Antoine Yvernault lors de la clôture de la première édition du Fickin à l’échangeur de KinshasaLes Dépêches de Brazzaville  : Cette tenue successive de festivals de cinéma procède-t-elle de l’énergie des cinéastes déterminés à sortir de l’anonymat ou de la volonté de la Coopération française à promouvoir le secteur ?

Antoine Yvernault  : Quand je suis arrivé en RDC, j’ai commencé à prendre des contacts avec des cinéastes et différents acteurs dans le domaine culturel. Je me suis alors aperçu qu’il y avait des jeunes réalisateurs, quelques fois des moins jeunes, qui avaient tous de l’énergie et des idées mais qui manquaient des connexions pour essayer de faire aboutir leurs projets et des moyens financiers ou matériels. Ainsi dans mon travail de coopération audiovisuel, j’ai décidé d’aller vers l’ensemble de ces cinéastes et opérateurs pour qu’ils aillent plus loin dans leur travail. C’est donc la conjonction des deux. 

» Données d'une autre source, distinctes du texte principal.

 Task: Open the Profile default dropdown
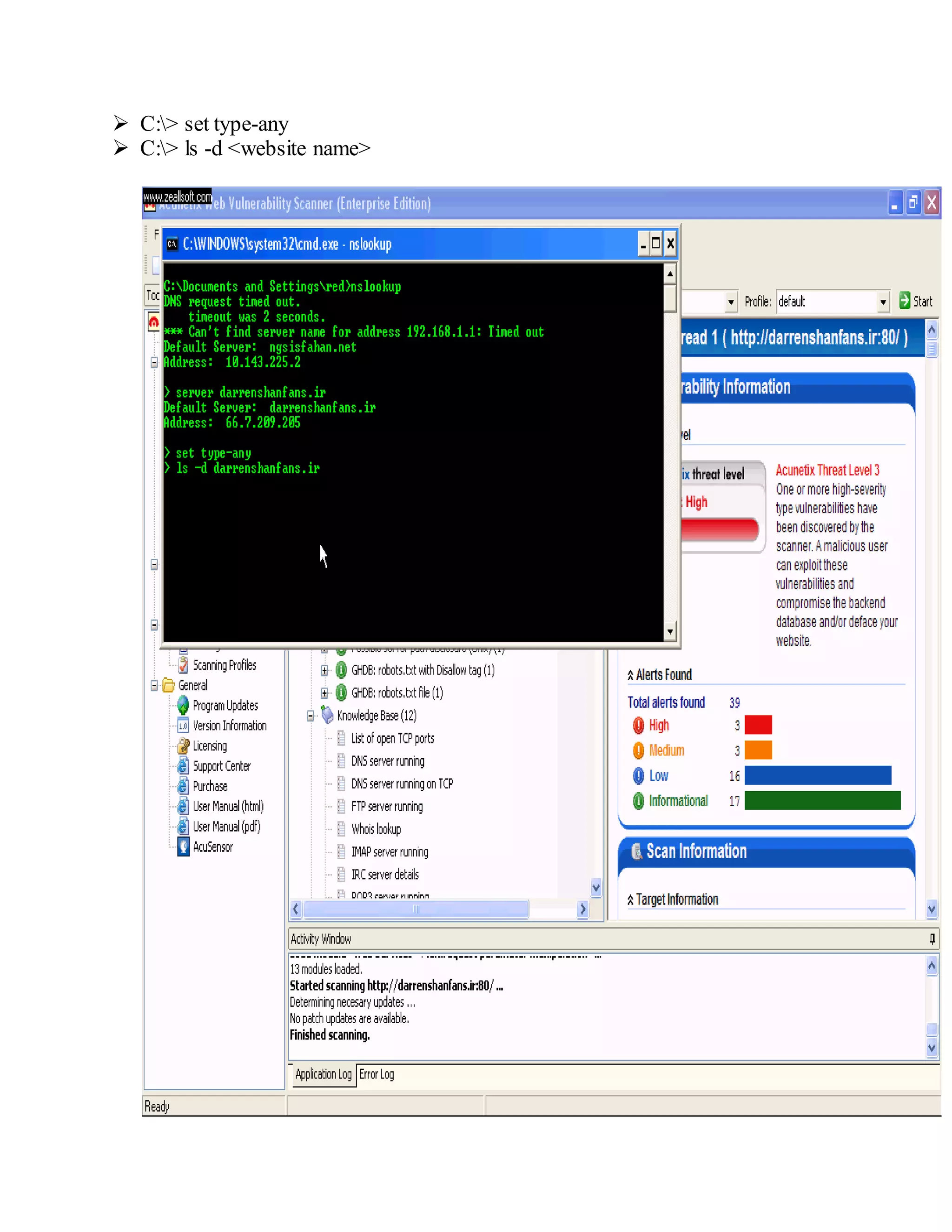tap(883, 302)

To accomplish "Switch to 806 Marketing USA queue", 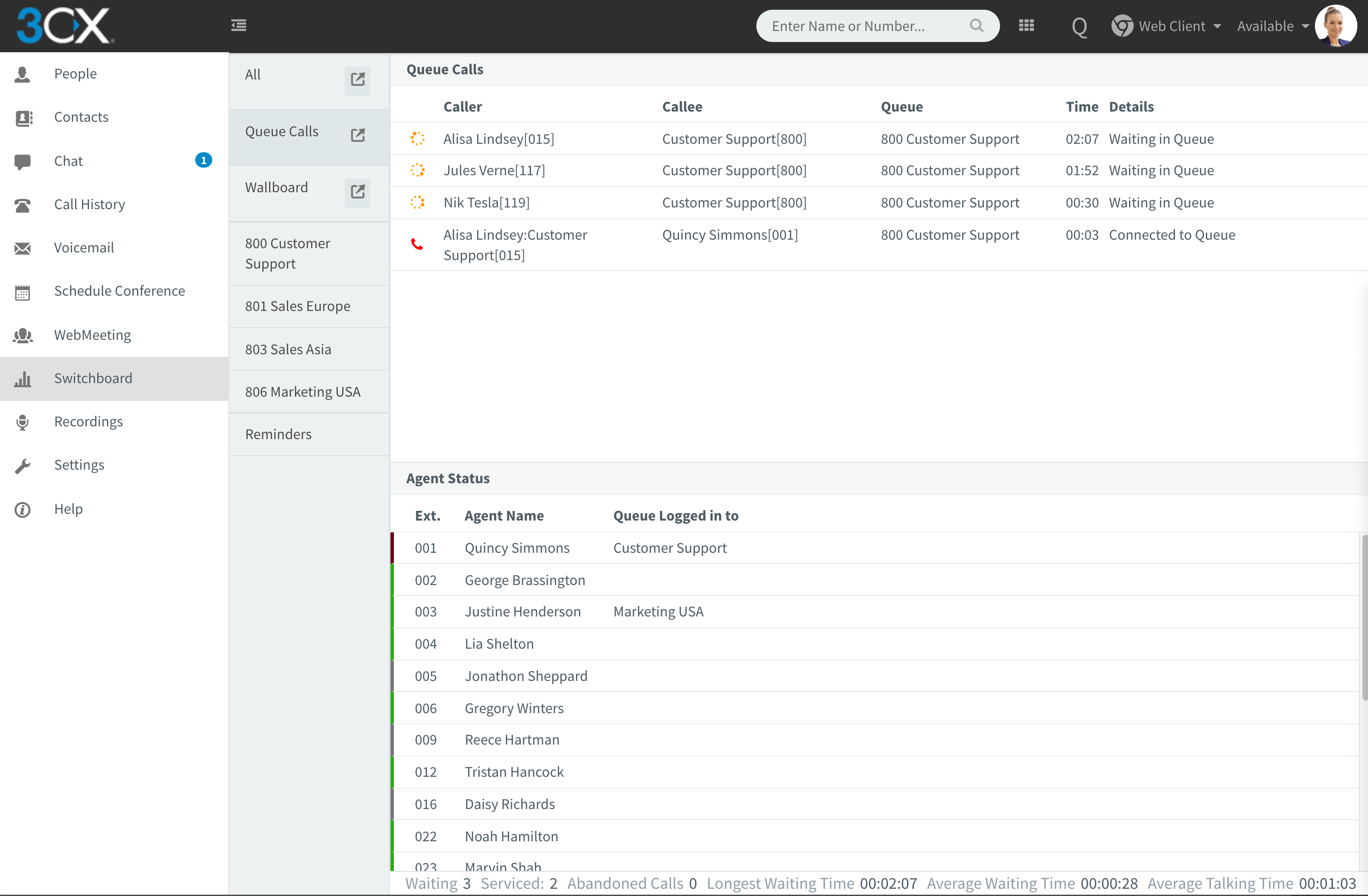I will [x=303, y=392].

D’une part la Coopération française a envie d’aider le développement du cinéma parce que la France y est très attachée. Il ne faut pas oublier que c’est en France que le cinéma a été créé à la fin du XIXe siècle. Et la deuxième chose c’est qu’en plus de mon travail de repérage des différentes personnes au niveau du cinéma et des acteurs culturels, j’ai eu effectivement envie d’aider des projets parce qu’ils étaient aboutis, ils avaient déjà été écrits. Sur lesquels il y avait des personnalités qui avaient beaucoup d’idées et vraiment des envies très fortes de faire parvenir leur projet à leur fin. C’est un travail de longue haleine qui ne se fait pas en deux mois. J’ai commencé ce travail en septembre 2012 et arrivé au 30 juin 2014, il a fallu pratiquement vingt mois pour arriver à centrer un bon nombre de travail, rassembler les énergies pour proposer quelquefois des subventions pour faire des films et pour aller plus loin, leur donner des idées de se réunir, de mettre en perspective le travail du cinéaste en RDC. Je crois qu’il y a vraiment un grand besoin d’un marché audiovisuel plus important. Mais qui dit marché audiovisuel dit production et aussi un minimum de moyens humains et financiers.

LDB : Pensez-vous que le cinéma a de l’avenir en RDC ?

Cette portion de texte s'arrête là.